'''

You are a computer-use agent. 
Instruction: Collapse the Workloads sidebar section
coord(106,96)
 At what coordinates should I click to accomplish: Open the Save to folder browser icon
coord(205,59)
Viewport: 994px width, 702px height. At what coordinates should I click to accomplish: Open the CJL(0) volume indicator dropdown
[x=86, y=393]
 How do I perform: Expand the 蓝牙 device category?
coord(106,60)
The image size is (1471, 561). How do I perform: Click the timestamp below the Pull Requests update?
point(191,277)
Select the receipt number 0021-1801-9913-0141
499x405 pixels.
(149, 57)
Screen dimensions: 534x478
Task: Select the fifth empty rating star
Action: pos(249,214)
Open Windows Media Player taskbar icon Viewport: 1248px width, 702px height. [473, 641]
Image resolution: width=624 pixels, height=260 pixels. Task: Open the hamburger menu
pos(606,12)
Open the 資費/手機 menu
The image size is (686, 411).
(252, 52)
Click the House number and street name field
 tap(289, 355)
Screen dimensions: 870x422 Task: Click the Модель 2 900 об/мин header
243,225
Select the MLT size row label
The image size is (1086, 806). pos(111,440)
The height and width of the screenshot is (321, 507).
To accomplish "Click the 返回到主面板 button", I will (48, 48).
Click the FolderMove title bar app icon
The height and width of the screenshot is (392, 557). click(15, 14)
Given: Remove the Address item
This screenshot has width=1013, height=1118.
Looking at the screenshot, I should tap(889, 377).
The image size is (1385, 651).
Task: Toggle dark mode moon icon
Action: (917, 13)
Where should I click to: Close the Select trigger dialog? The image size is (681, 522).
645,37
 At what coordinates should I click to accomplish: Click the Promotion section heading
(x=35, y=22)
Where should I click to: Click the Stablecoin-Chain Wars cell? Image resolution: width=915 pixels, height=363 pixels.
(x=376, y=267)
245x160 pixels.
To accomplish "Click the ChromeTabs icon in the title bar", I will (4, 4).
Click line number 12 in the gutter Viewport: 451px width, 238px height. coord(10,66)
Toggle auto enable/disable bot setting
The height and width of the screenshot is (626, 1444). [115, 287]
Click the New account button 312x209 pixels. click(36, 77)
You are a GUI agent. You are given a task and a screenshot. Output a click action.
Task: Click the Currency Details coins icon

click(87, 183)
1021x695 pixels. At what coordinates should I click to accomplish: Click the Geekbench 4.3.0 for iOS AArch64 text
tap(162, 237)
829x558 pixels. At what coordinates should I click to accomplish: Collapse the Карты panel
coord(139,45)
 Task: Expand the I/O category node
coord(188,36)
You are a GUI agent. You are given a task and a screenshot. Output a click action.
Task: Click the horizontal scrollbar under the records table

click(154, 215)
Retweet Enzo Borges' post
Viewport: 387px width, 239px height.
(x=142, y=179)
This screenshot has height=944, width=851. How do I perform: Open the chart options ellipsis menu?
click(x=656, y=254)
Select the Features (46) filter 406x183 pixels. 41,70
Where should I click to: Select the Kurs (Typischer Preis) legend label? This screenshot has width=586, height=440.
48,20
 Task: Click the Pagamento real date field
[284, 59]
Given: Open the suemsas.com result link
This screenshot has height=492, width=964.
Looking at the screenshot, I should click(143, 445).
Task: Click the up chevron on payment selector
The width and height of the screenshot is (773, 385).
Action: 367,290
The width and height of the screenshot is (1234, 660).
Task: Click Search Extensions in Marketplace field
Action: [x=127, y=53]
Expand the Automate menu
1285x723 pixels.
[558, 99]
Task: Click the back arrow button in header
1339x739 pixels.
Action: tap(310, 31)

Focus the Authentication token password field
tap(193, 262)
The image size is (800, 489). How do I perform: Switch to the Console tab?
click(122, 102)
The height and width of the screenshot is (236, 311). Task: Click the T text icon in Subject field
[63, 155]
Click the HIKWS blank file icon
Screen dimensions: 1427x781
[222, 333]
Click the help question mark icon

'''

▸ **Assignment**: Every entry needs to be copied again, word for word.

▸ **Written response**:
You are a computer-use agent. 
Instruction: Collapse the Workloads sidebar section
coord(106,96)
 At what coordinates should I click to accomplish: Open the Save to folder browser icon
coord(205,59)
Viewport: 994px width, 702px height. At what coordinates should I click to accomplish: Open the CJL(0) volume indicator dropdown
[x=86, y=393]
 How do I perform: Expand the 蓝牙 device category?
coord(106,60)
The image size is (1471, 561). How do I perform: Click the timestamp below the Pull Requests update?
point(191,277)
Select the receipt number 0021-1801-9913-0141
499x405 pixels.
(149, 57)
Screen dimensions: 534x478
Task: Select the fifth empty rating star
Action: pos(249,214)
Open Windows Media Player taskbar icon Viewport: 1248px width, 702px height. [473, 641]
Image resolution: width=624 pixels, height=260 pixels. Task: Open the hamburger menu
pos(606,12)
Open the 資費/手機 menu
The image size is (686, 411).
(252, 52)
Click the House number and street name field
 tap(289, 355)
Screen dimensions: 870x422 Task: Click the Модель 2 900 об/мин header
243,225
Select the MLT size row label
The image size is (1086, 806). pos(111,440)
The height and width of the screenshot is (321, 507).
To accomplish "Click the 返回到主面板 button", I will (48, 48).
Click the FolderMove title bar app icon
The height and width of the screenshot is (392, 557). click(15, 14)
Given: Remove the Address item
This screenshot has width=1013, height=1118.
Looking at the screenshot, I should tap(889, 377).
The image size is (1385, 651).
Task: Toggle dark mode moon icon
Action: (917, 13)
Where should I click to: Close the Select trigger dialog? The image size is (681, 522).
645,37
 At what coordinates should I click to accomplish: Click the Promotion section heading
(x=35, y=22)
Where should I click to: Click the Stablecoin-Chain Wars cell? Image resolution: width=915 pixels, height=363 pixels.
(x=376, y=267)
245x160 pixels.
To accomplish "Click the ChromeTabs icon in the title bar", I will (4, 4).
Click line number 12 in the gutter Viewport: 451px width, 238px height. coord(10,66)
Toggle auto enable/disable bot setting
The height and width of the screenshot is (626, 1444). [115, 287]
Click the New account button 312x209 pixels. click(36, 77)
You are a GUI agent. You are given a task and a screenshot. Output a click action.
Task: Click the Currency Details coins icon

click(87, 183)
1021x695 pixels. At what coordinates should I click to accomplish: Click the Geekbench 4.3.0 for iOS AArch64 text
tap(162, 237)
829x558 pixels. At what coordinates should I click to accomplish: Collapse the Карты panel
coord(139,45)
 Task: Expand the I/O category node
coord(188,36)
You are a GUI agent. You are given a task and a screenshot. Output a click action.
Task: Click the horizontal scrollbar under the records table

click(154, 215)
Retweet Enzo Borges' post
Viewport: 387px width, 239px height.
(x=142, y=179)
This screenshot has height=944, width=851. How do I perform: Open the chart options ellipsis menu?
click(x=656, y=254)
Select the Features (46) filter 406x183 pixels. 41,70
Where should I click to: Select the Kurs (Typischer Preis) legend label? This screenshot has width=586, height=440.
48,20
 Task: Click the Pagamento real date field
[284, 59]
Given: Open the suemsas.com result link
This screenshot has height=492, width=964.
Looking at the screenshot, I should click(143, 445).
Task: Click the up chevron on payment selector
The width and height of the screenshot is (773, 385).
Action: 367,290
The width and height of the screenshot is (1234, 660).
Task: Click Search Extensions in Marketplace field
Action: [x=127, y=53]
Expand the Automate menu
1285x723 pixels.
[558, 99]
Task: Click the back arrow button in header
1339x739 pixels.
Action: tap(310, 31)

Focus the Authentication token password field
tap(193, 262)
The image size is (800, 489). How do I perform: Switch to the Console tab?
click(122, 102)
The height and width of the screenshot is (236, 311). Task: Click the T text icon in Subject field
[63, 155]
Click the HIKWS blank file icon
Screen dimensions: 1427x781
[222, 333]
Click the help question mark icon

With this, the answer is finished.